**WORK INSTRUCTIONS:** Of all the entries below, retype only the lines from the one with "Viewport: 313px width, 1568px height." through the one with "Given: Select the Donetsk city marker", exactly as they appear.

**SOURCE DATA:**
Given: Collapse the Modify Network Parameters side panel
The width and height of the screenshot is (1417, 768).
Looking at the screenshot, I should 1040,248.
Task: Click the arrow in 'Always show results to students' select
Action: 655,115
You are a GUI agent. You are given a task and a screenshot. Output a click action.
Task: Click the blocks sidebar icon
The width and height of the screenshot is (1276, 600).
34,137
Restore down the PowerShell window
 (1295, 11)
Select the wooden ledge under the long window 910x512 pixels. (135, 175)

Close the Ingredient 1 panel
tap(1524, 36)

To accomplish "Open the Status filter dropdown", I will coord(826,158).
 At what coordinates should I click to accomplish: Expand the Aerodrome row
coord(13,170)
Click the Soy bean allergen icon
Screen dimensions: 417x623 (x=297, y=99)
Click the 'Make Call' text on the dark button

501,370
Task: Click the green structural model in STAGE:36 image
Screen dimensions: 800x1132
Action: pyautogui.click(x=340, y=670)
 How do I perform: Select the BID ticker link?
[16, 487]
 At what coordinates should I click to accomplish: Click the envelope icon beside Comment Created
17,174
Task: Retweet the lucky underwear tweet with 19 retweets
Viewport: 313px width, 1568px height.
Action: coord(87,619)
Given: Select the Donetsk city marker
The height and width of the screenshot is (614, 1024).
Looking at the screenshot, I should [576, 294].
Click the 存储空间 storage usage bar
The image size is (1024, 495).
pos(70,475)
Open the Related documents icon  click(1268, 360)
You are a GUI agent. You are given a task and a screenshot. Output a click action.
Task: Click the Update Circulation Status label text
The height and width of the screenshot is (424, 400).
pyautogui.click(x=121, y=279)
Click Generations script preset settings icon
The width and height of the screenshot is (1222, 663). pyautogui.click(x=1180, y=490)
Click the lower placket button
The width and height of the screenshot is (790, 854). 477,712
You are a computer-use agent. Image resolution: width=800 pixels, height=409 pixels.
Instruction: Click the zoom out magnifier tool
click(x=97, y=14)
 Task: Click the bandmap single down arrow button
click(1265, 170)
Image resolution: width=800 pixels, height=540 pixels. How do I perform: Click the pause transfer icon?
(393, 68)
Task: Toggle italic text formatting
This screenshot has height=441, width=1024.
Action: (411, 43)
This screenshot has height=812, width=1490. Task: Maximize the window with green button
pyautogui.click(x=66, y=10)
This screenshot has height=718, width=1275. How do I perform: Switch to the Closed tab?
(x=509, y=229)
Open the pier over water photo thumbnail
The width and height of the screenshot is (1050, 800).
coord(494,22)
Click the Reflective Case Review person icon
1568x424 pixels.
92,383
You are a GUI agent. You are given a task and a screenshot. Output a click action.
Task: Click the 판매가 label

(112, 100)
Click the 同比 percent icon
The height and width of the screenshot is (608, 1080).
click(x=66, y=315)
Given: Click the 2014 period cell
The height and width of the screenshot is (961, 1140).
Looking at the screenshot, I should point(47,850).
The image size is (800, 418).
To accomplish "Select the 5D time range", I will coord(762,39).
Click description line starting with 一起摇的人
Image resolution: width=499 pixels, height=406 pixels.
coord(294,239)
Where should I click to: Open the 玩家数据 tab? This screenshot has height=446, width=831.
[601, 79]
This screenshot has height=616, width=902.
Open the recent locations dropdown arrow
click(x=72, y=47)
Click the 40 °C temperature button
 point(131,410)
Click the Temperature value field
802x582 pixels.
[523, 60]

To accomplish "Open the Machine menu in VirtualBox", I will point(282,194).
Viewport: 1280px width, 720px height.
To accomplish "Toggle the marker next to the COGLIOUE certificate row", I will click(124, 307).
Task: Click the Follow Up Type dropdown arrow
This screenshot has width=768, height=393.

**EXERCISE RESPONSE:**
Viewport: 313px width, 1568px height.
Action: coord(87,619)
Given: Select the Donetsk city marker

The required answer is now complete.